*ИСХОДНЫЙ ТЕКСТ*:
▽

Занимательно, что в «подростковом», так сказать, романе Андре Жида «Фальшивомонетчики», написанном, скорее всего, под влиянием Достоевского, отношения строятся от обратного: «подросток» тут завязывает отношения с «Версиловым», украв у него чемодан, и узнает одну из самых интимных сторон своего идола — дополнив недостающую половину любовной интриги, знакомой ему частично по рассказам друга-однокашника. Интрига самого романа начинается, таким образом, с кражи чемодана, набитого интимными подробностями. У Достоевского этот «чемодан» зарыт под нагромождением горячих религиозно-философских споров, как рукопись с самиздатом на дачном участке под кустами малины в банке из-под сметаны. Лишенный собственной личной жизни, «подросток» с головой погружен в историко-философский план версиловской жизни, скрывая от самого себя ее интимные подробности. Запись происходящего состоит из нагромождения загадочных разговоров и нелепых совпадений. Я сейчас говорю и про себя. Надо было украсть чемодан и открыть его по ту сторону железного занавеса личных отношений.
Подросток, приехав к Версилову, лелеял мечту стать Ротшильдом. Мораль романа Достоевского в том, что к концу повествования Подросток сам становится Версиловым. Лишь став Версиловым и поняв, что у него тоже найдутся свои слушатели, он способен записать свою историю отношений с великим человеком. Он мог бы, конечно, вернуться и к идее Ротшильда. Роман тогда был бы другим. Но и в том и в другом случае — это возврат в исторические рамки. Подросток может стать простым советским Ротшильдом и купить дачу или же надеть вериги и новым Версиловым распространять идеи, попасть за них в тюрьму, вернуться умудренным, найти подростка и разговаривать с ним загадочными афоризмами; пока тот сам не станет, озверев от собственной непричастности, или Ротшильдом, или Версиловым. Эта цикличность действовала на меня депрессивно. Я не хотел становиться ни Ротшильдом, ни Версиловым. Свобода — это воля сказать прости-прощай всему тому, что делает тебя приживальщиком в общей истории. Свобода — это право на выпадение из исторического процесса. Я считал, что выбираю роман, а не жанр моралистической эпики, к которой приговорен каждый советский писатель. Эмиграция была для меня литературным приемом.

△

*ЗАДАНИЕ*:
Продолжите рассуждение о романе Достоевского «Подросток» и об эмиграции, начав сразу после его последней фразы.

*ИСХОДНЫЕ ДАННЫЕ*:
▽

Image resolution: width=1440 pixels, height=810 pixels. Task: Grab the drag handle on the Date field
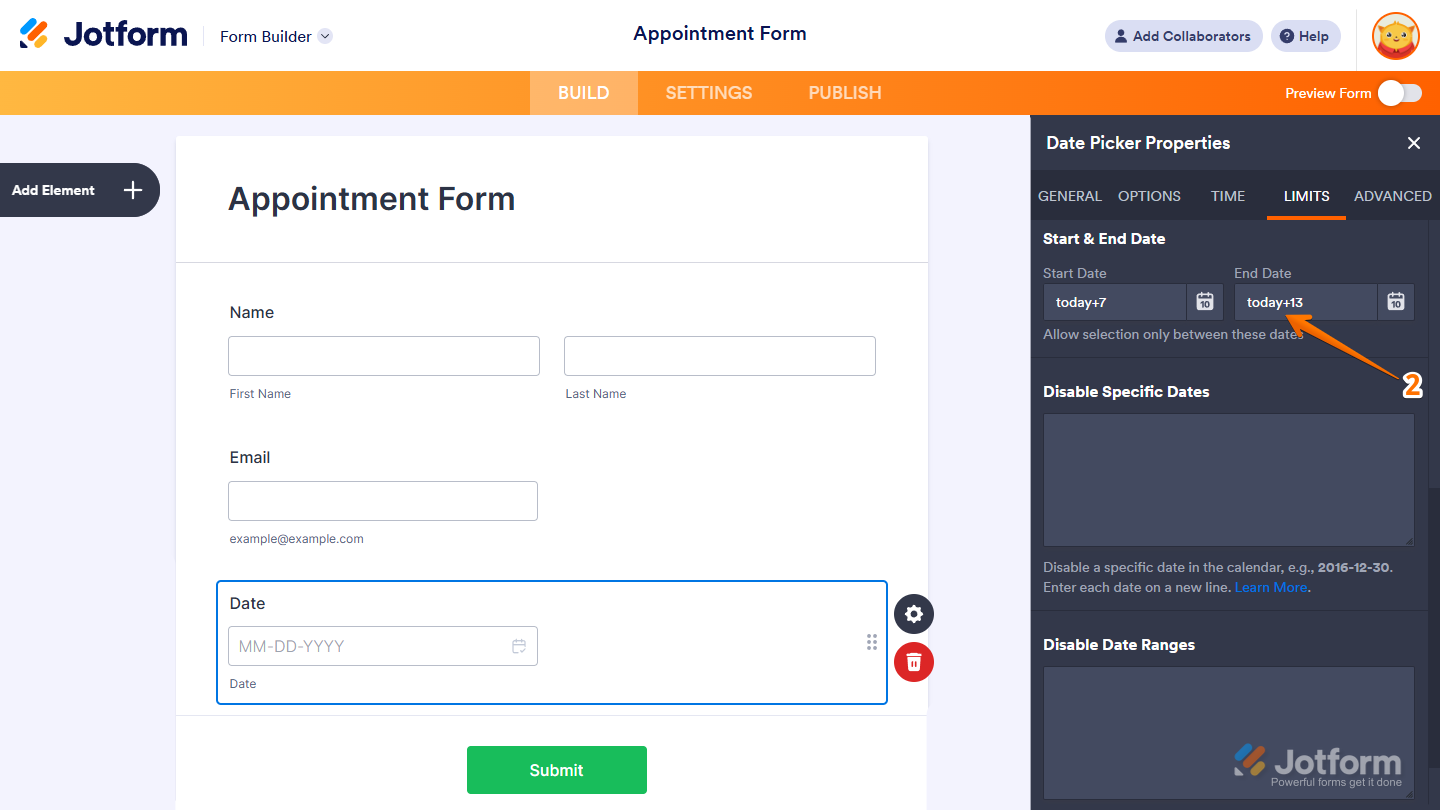871,642
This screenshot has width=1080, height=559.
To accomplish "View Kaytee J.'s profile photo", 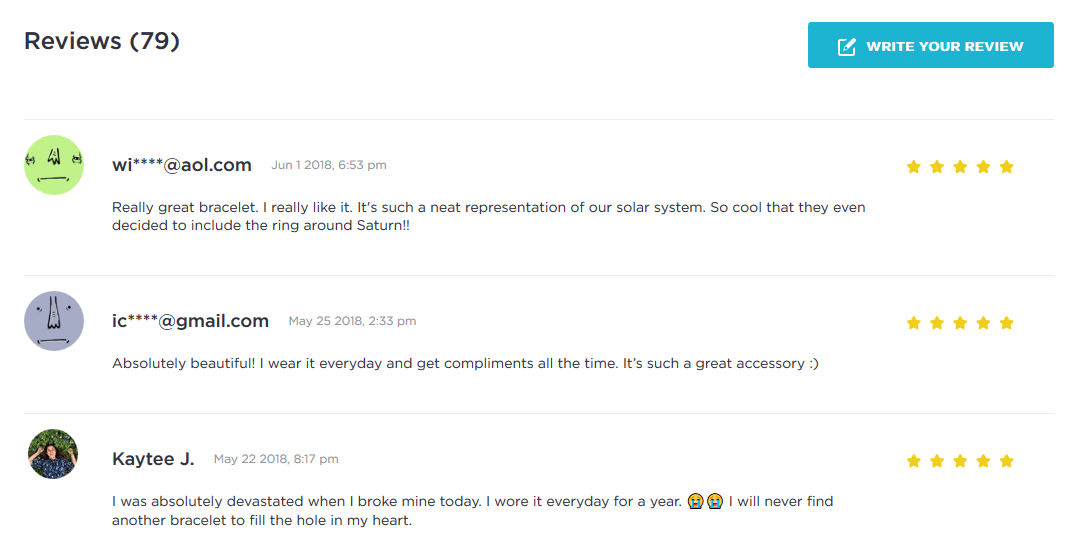I will [x=53, y=455].
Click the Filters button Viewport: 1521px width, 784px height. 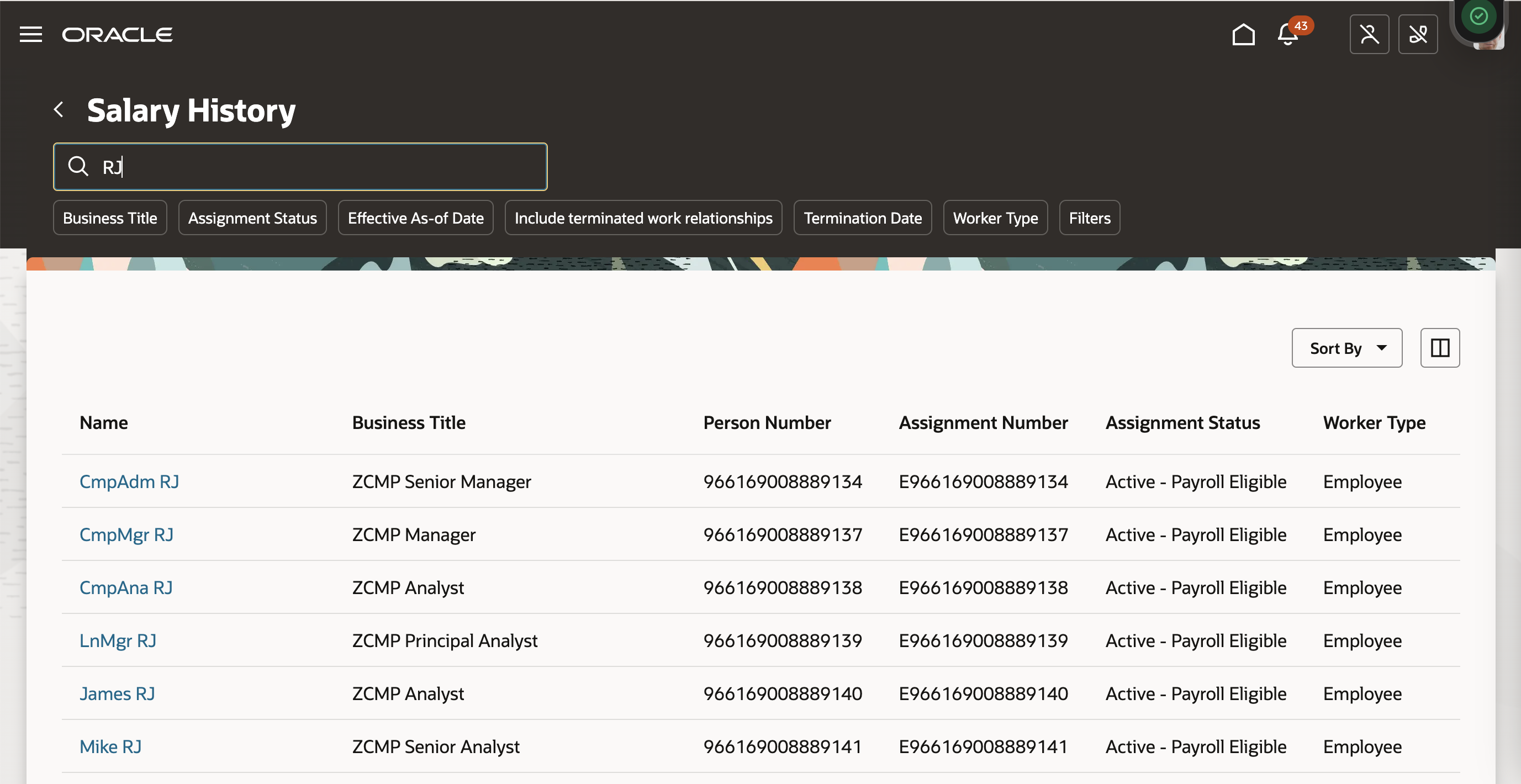(x=1089, y=217)
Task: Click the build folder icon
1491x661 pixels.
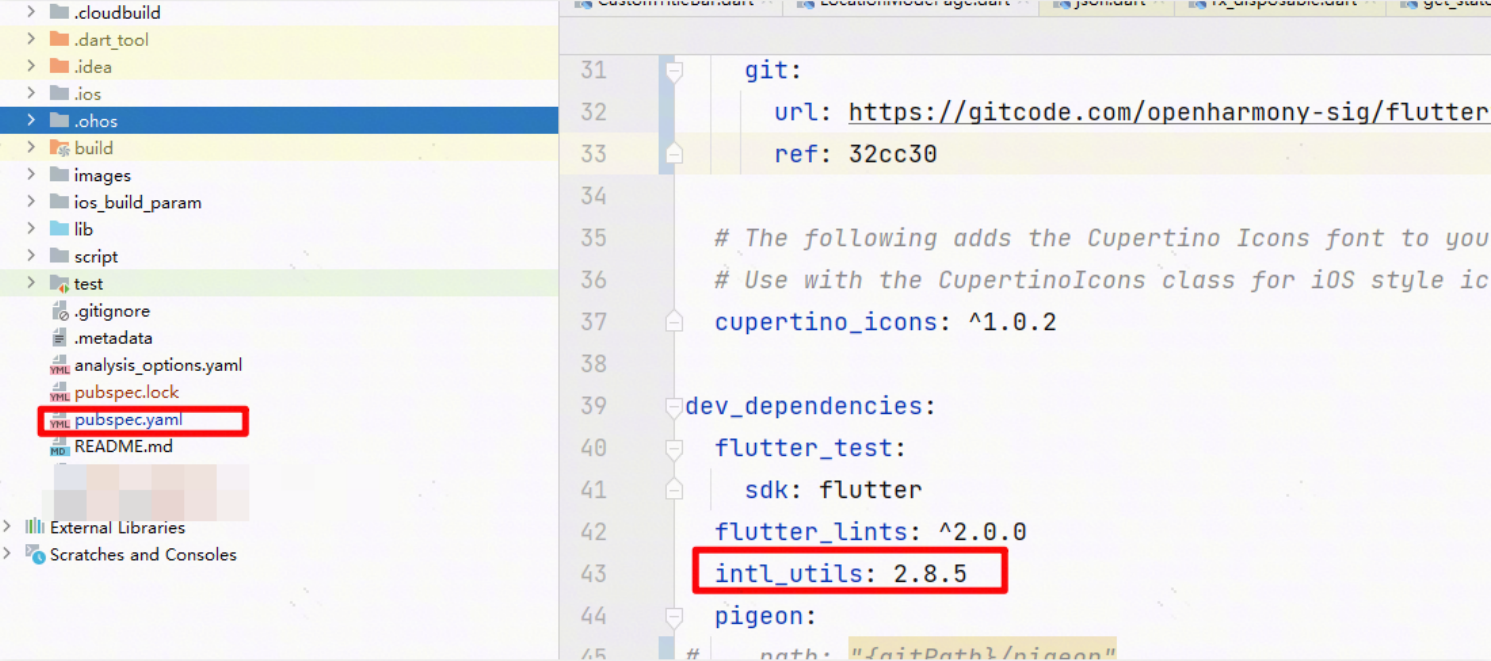Action: [x=59, y=148]
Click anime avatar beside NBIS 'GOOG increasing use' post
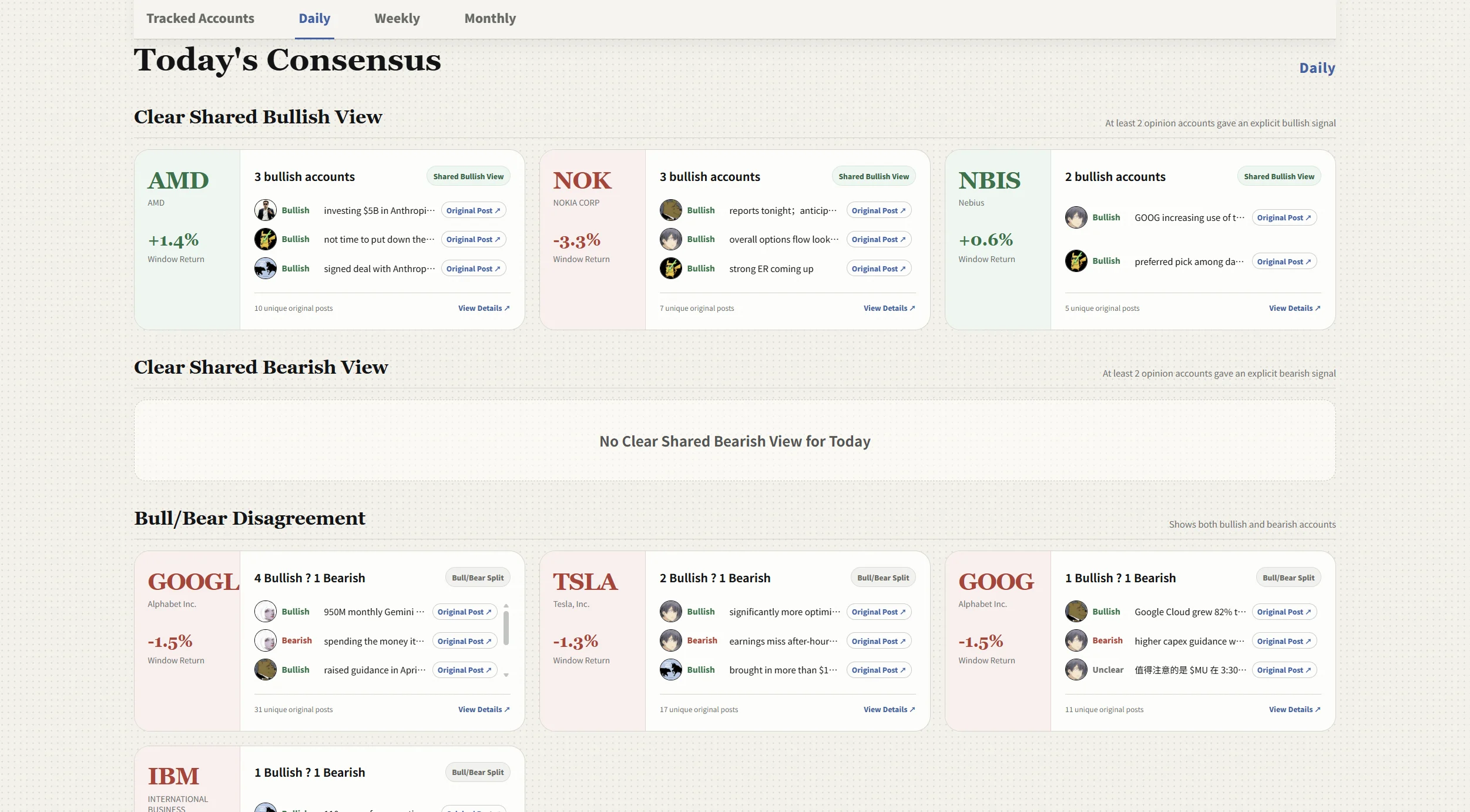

△

*РЕЗУЛЬТАТ ВЫПОЛНЕНИЯ*:
Скажу иначе — литература личных отношений в подполье катастрофична тем, что каждый день в этой жизни становится литературным событием. У этой литературы есть сложившийся жанр — дневник. Лирический дневник. Но интерес к подобному дневнику зависит от того, кто и о чем этот дневник пишет. Лев Толстой, например, в один из дней 1900-х годов записал в своем дневнике: «Думал целый день что-то очень важное и забыл». Но нам все равно читать интересно. Потому что Лев Толстой. Катастрофичность лирических дневников, которые я вывез правдами и неправдами в большом чемодане за границу, в том, что имена и конкретные детали жизни не только автора, но и героев дневника держатся в страшном секрете. Ни имена, ни характеристики нельзя употреблять: или по соображениям интимности, или по соображениям госбезопасности. Литература превращается в мифологию личных секретов, недоступных пониманию посторонних. Чтобы вырваться из жанра дневниковости, надо разоблачить анонимность его героев и самого автора. Подобное узнавание происходит всегда через разрыв, отчуждение, отход от интимности в общении. Как конец или начало всякого личного разговора предполагает скандал или, по крайней мере, разногласие, так и литературе без берегов может быть найден конец, цельность, форма или, как я говорю, сюжет, когда автор дневника или его герой выходят из жанра личного портрета в сугубо личной перспективе. Когда обрываются личные отношения. Но только личные отношения меня в ту пору и интересовали.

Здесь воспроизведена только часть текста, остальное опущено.